DNC : Quelle est la situation de la gestion de l’eau à l’échelle du pays ?

Joseph Manauté : À Yaté, à Poum, vu l’immense superficie et la faible population, il est impossible de se doter d’un service de l’eau. On a un gros besoin d’assistance technique. À Nouméa, c’est l’inverse. Il est donc difficile de généraliser, mais globalement, la population a accès à l’eau, même si on a un vaste territoire. Je trouve que la situation est plutôt satisfaisante, d’autant qu’il y a une prise de conscience, chez les responsables, de la nécessité de protéger la ressource.
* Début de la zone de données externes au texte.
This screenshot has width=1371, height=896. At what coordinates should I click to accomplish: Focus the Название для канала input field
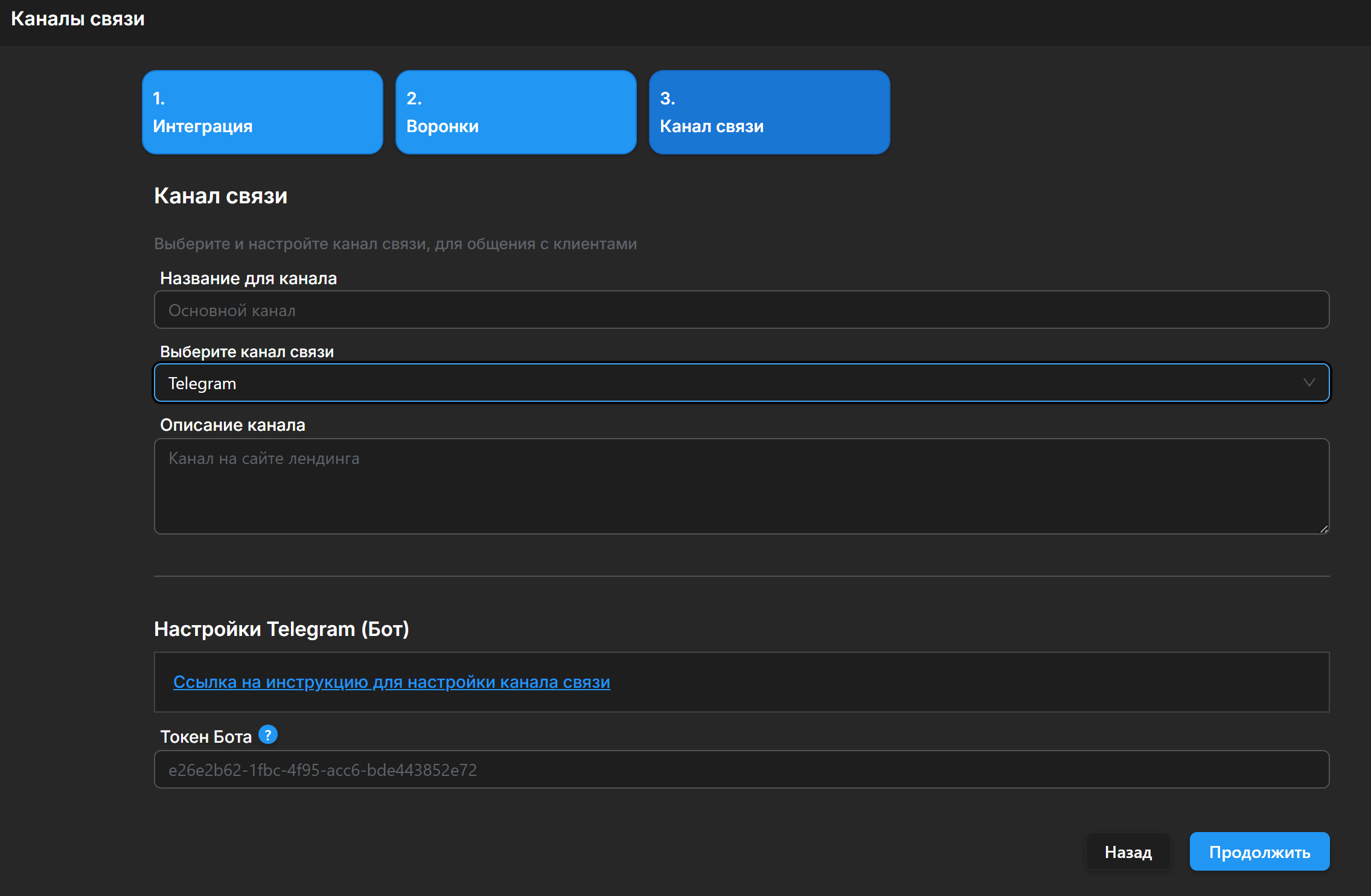click(x=741, y=310)
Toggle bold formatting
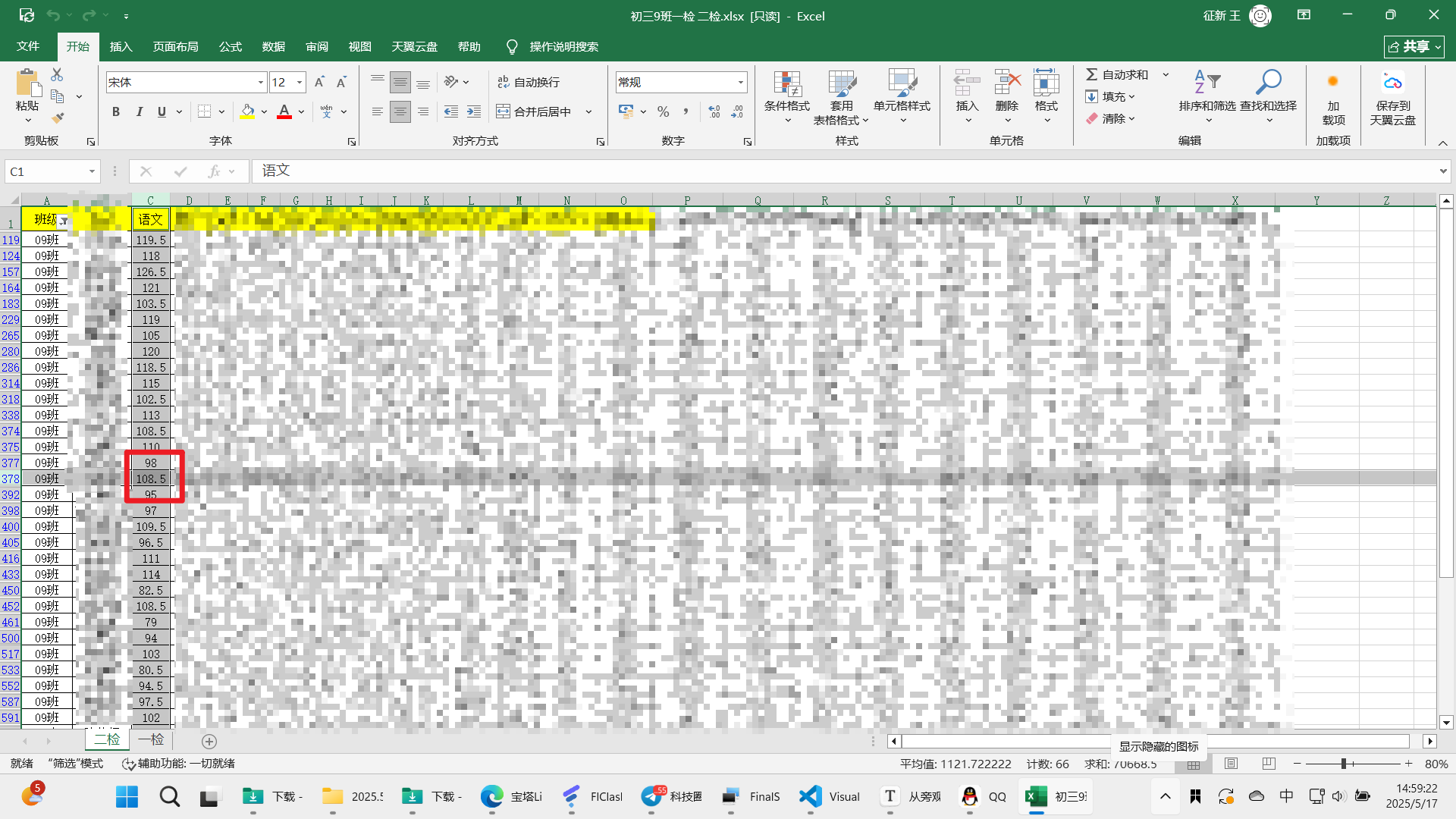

La loi créera une redevance pour financer le Fonds de l’eau. Comment l’imaginez-vous ?

Le paiement de l’eau est un sujet un peu tabou. Et pourtant, c’est un moyen de faire prendre conscience du caractère précieux de la ressource. L’eau va se raréfier, les territoires s’urbanisent, s’imperméabilisent. Avoir une approche parcimonieuse de l’utilisation dans l’agriculture ou la métallurgie, notamment, c’est indispensable. La protection de la ressource passe parfois par des travaux, comme la restauration d’un bassin versant. Il faut donc des recettes. Soit on les perçoit auprès du consommateur, avec une redevance. Soit auprès du contribuable, par les impôts. Ça fait grincer des dents, mais je reste persuadé qu’une petite dépense de prévention, c’est l’économie de grosses dépenses de réparation.

 

Les Conseils de l’eau font appel à l’intelligence collective, c’est leur force.

 

Qu’attendez-vous des Conseils de l’eau ?

Ce sera un outil de plus, notamment pour les coutumiers, puisque la gestion de l’eau leur revient sur leurs terres. Aujourd’hui, nous n’avons pas d’outil qui leur permettrait de déléguer toute ou partie de la gestion, si besoin.
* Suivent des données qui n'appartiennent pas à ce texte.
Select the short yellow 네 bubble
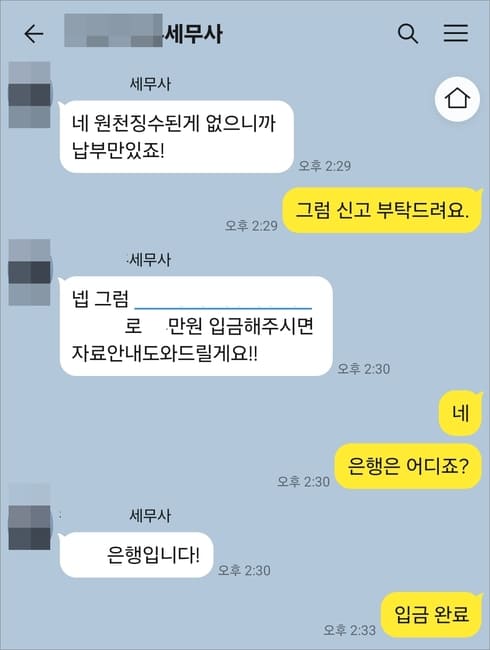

Partout, les Conseils de l’eau exploitent l’intelligence collective, c’est leur force, et c’est pour cela qu’ils inquiètent parfois les collectivités, qui peuvent craindre de perdre du pouvoir. Mais plusieurs maires ont déjà compris l’intérêt. C’est un super outil de concertation. On peut aussi lui déléguer la gestion de l’eau, même s’il n’y a aucune obligation.

 

Il faut encourager ces pratiques agricoles beaucoup plus respectueuses de l’environnement.

 

Sur mines, que faire pour limiter les dégâts sur les cours d’eau ?
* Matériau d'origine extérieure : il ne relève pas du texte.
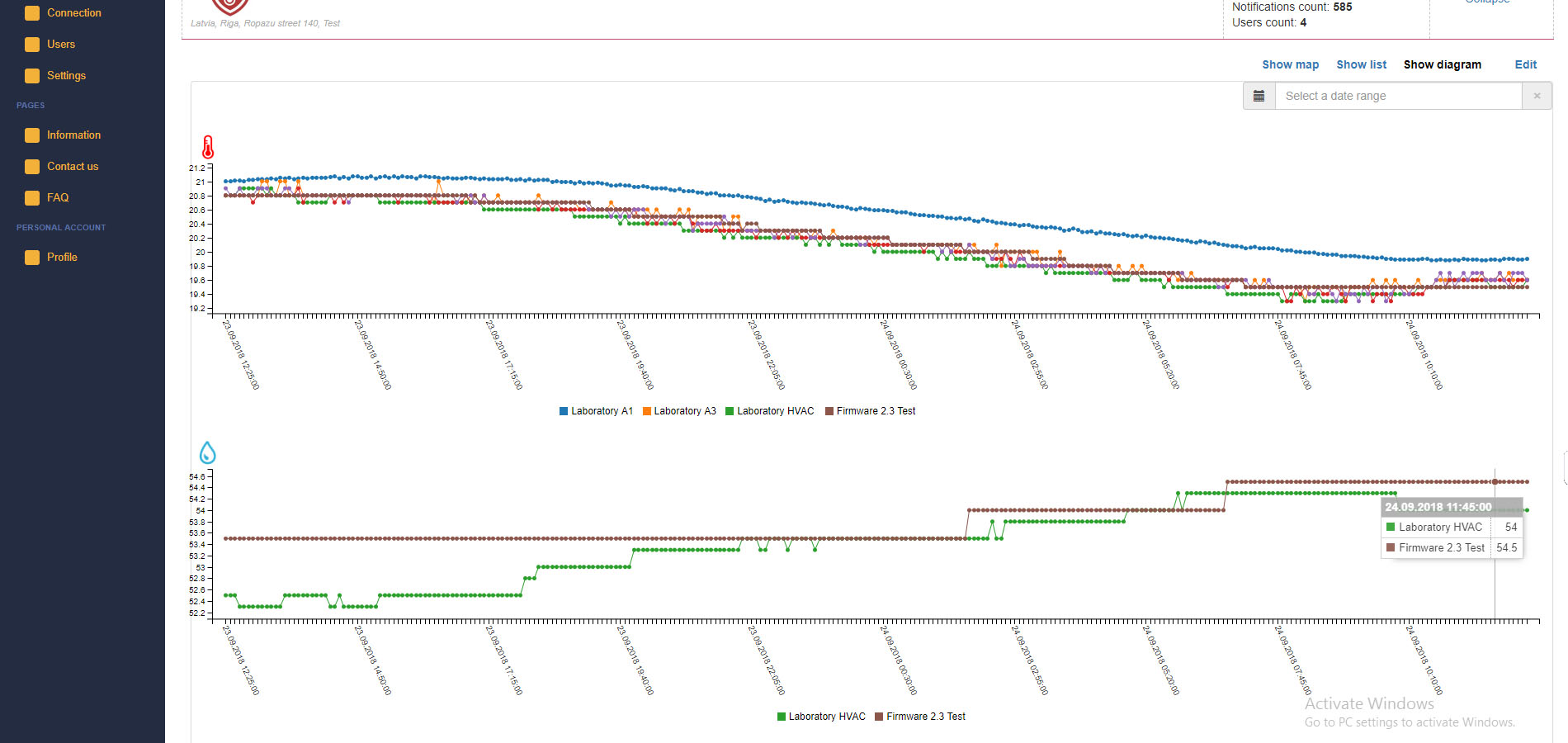This screenshot has width=1568, height=743.
Task: Click the Profile sidebar icon
Action: tap(31, 257)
La Dimenc administre le Fonds nickel. La Davar intervient sur la plaine. Aujourd’hui, on constate des frictions sur les domaines de compétence. Ce qu’il faut arriver à faire, c’est avoir une politique de l’eau unique, où que l’on soit. Il y aussi la question du passif. Pour les mines orphelines et les mines actives qui ont été exploitées avec des pratiques d’un autre temps, Thio, par exemple, comment fait-on ? Si on laisse faire la nature, des millions de tonnes de gravats et de stériles vont descendre.

Ma vision, c’est de rapprocher les deux directions concernées et de parvenir à une politique de prévention homogène. Ça passe notamment par le code minier. Sans mettre les mineurs en difficulté, il faut trouver un juste milieu. Il faudra avoir des discussions avec le secteur du nickel parce que l’on arrive à un moment, avec le changement climatique, où l’on est confronté à des problèmes qui prendront de l’ampleur.

Et du côté de l’agriculture ? Ne faut-il pas encourager des pratiques moins gourmandes en eau, l’agroforesterie, par exemple ?

Pour moi qui suis forestier de formation, la transition alimentaire passe par l’usage parcimonieux de l’eau, la protection des sols. Quand on utilise peu ou pas d’intrants, ça va dans le bon sens. Il faut encourager ces pratiques agricoles beaucoup plus respectueuses de l’environnement.

Il ne faut pas forcément des dizaines de milliards, mais il faut inciter. Et l’élan existe déjà. Les agriculteurs vont vers l’agroforesterie, pas parce qu’ils aiment se faire mal, mais parce que ça marche.